The copy should begin at the line containing "Instruction: Click the Load Driver disc icon" and end at the last line of the material. Please reproduce those lines exactly and keep pictures out.
==== Material provided ====
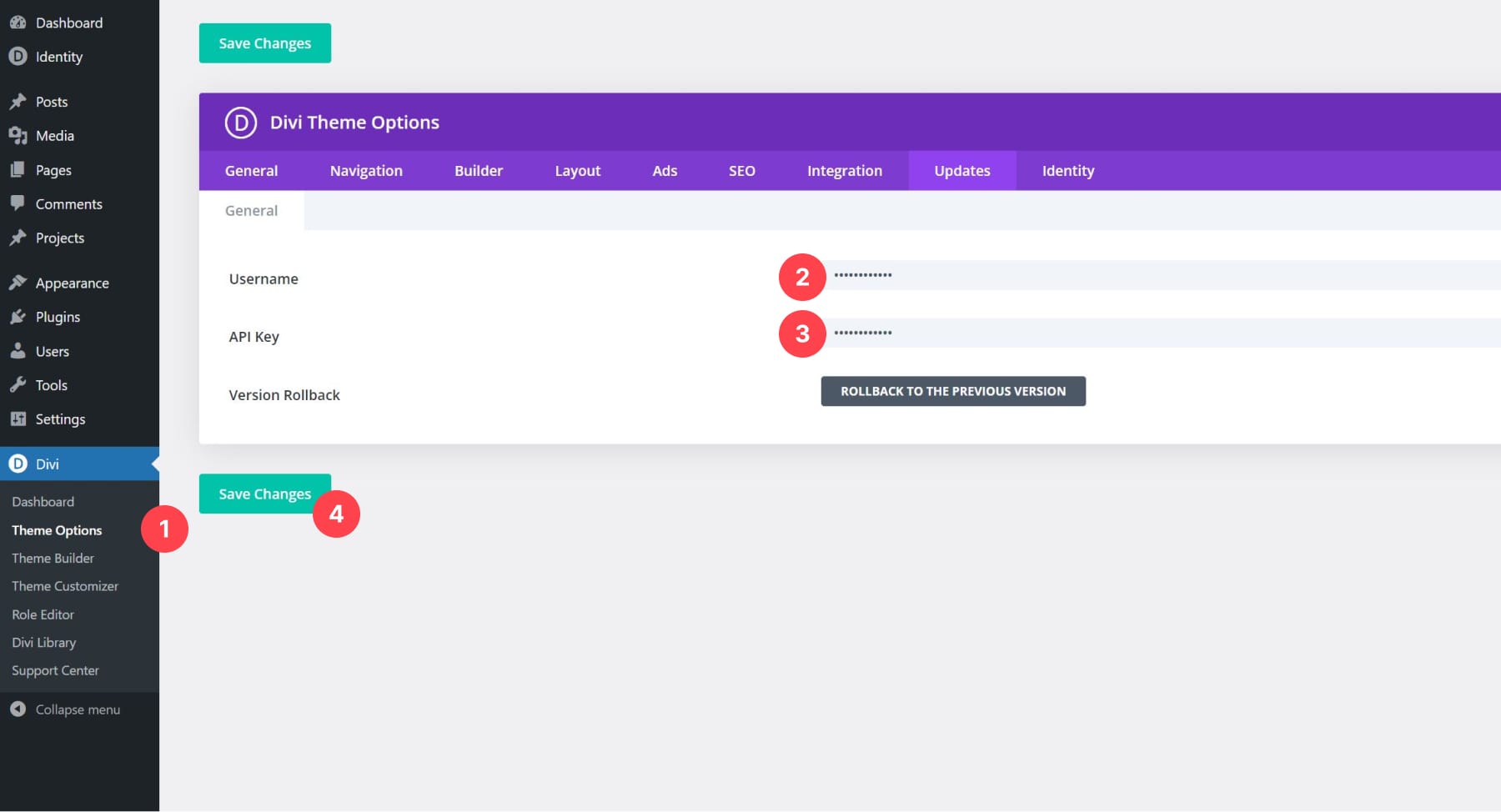
Task: Open Support Center link in Divi submenu
Action: pos(55,670)
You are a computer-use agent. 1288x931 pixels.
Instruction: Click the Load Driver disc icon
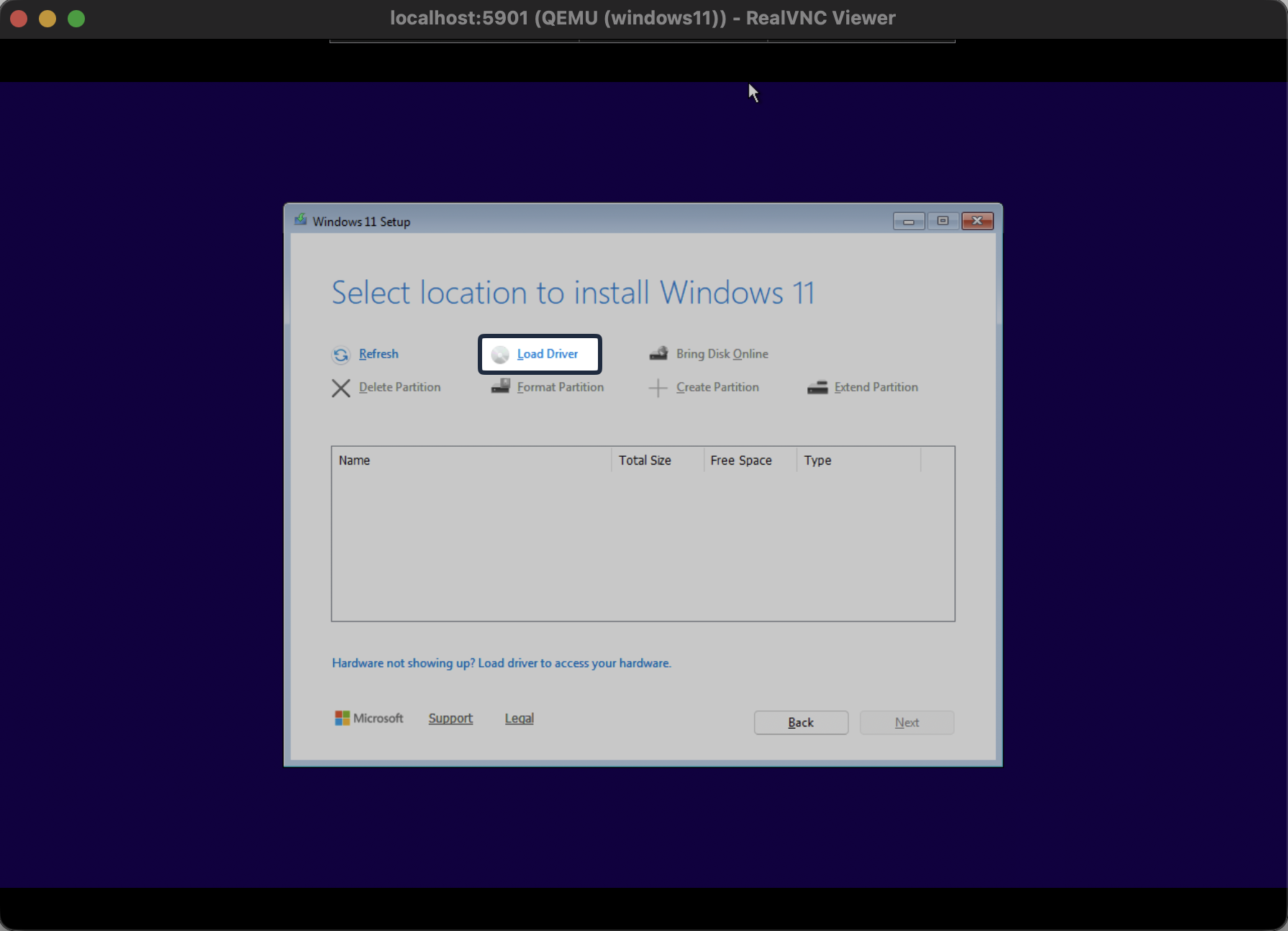pos(500,355)
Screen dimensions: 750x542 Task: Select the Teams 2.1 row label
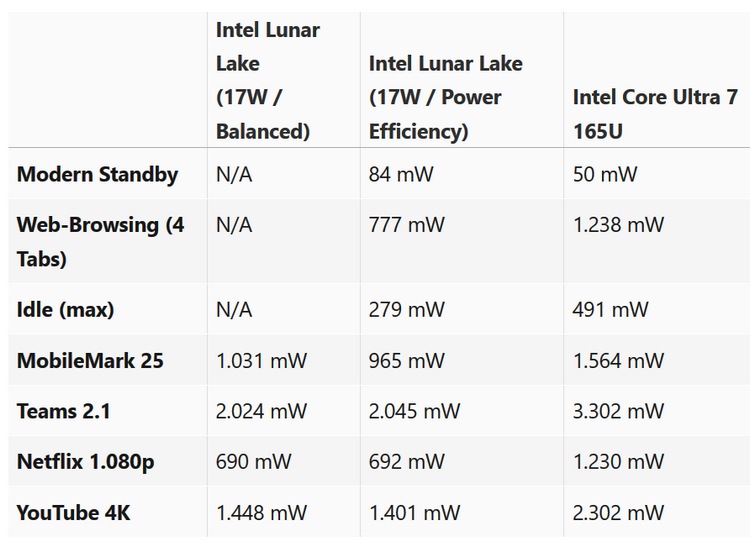pyautogui.click(x=63, y=411)
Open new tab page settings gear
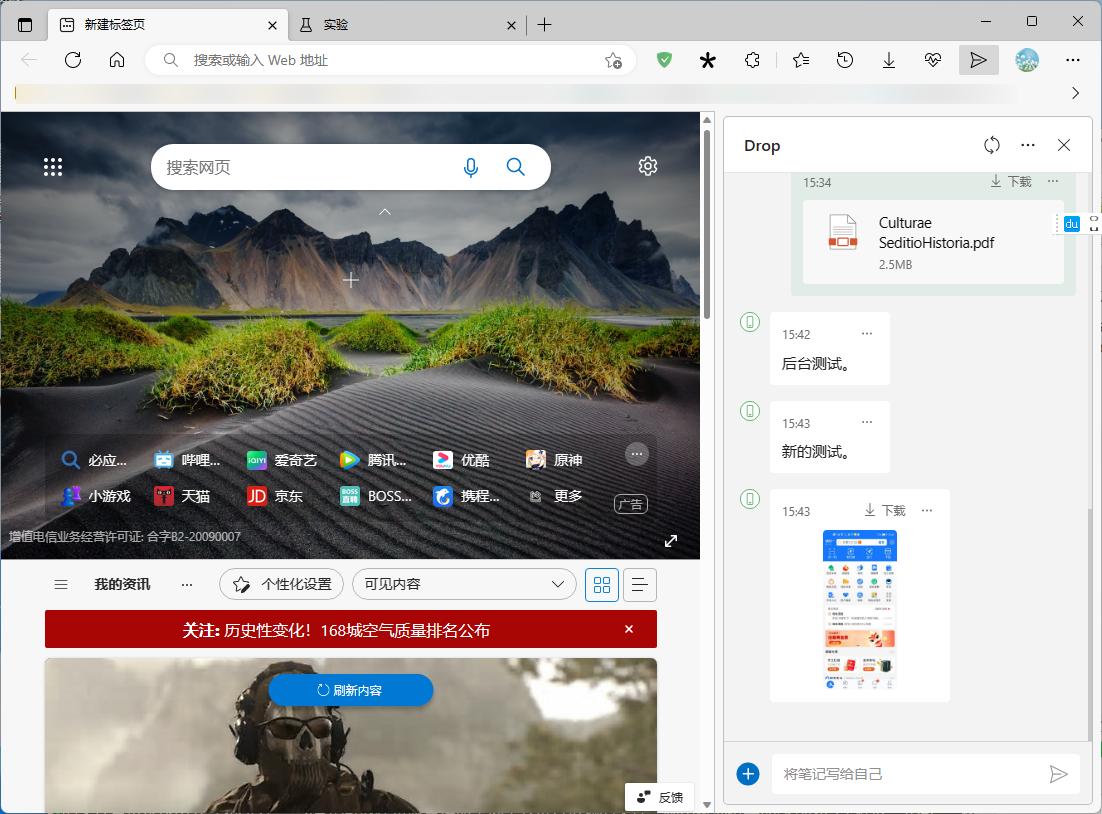The height and width of the screenshot is (814, 1102). coord(647,166)
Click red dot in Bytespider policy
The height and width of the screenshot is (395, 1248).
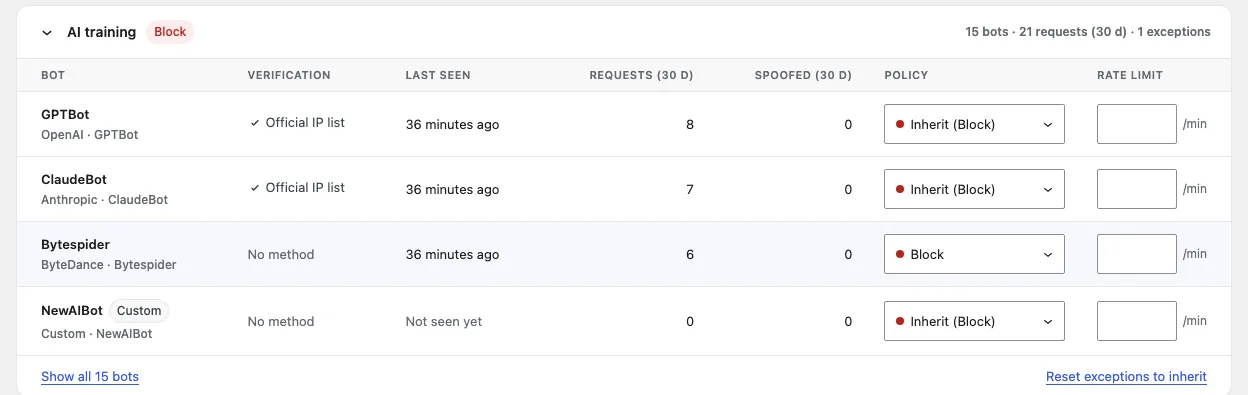click(900, 254)
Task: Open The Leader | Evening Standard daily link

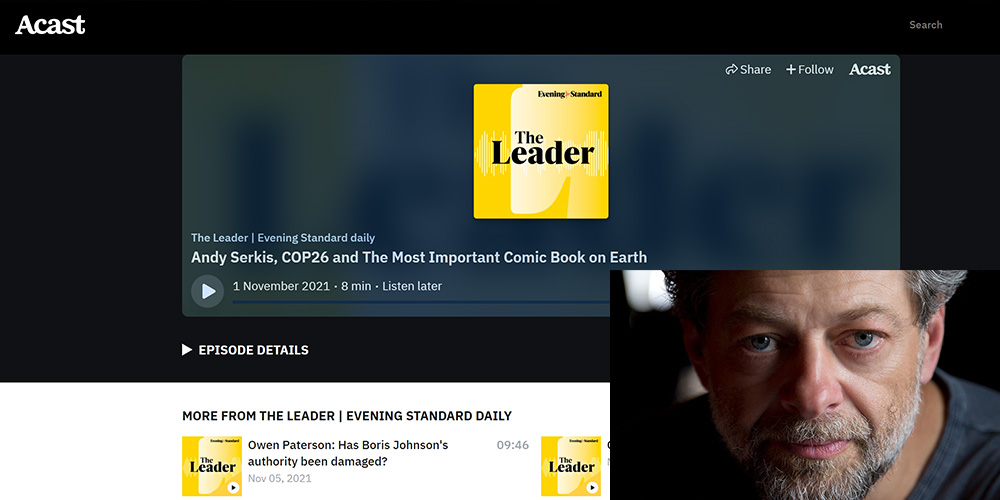Action: pyautogui.click(x=283, y=238)
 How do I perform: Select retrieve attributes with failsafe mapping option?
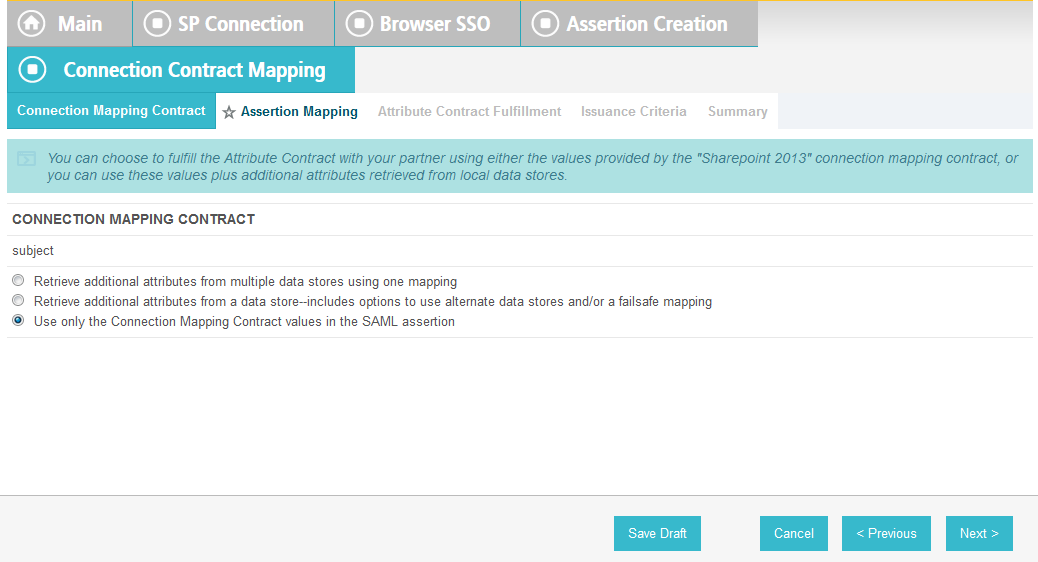pos(18,301)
====
> _Output of the exercise_:
Instruction: Click the Load Driver disc icon
pos(500,355)
Screen dimensions: 750x542 Task: Select the Teams 2.1 row label
pyautogui.click(x=63, y=411)
Open new tab page settings gear
The height and width of the screenshot is (814, 1102). coord(647,166)
Click red dot in Bytespider policy
The height and width of the screenshot is (395, 1248).
click(900, 254)
Task: Open The Leader | Evening Standard daily link

Action: pyautogui.click(x=283, y=238)
 How do I perform: Select retrieve attributes with failsafe mapping option?
pos(18,301)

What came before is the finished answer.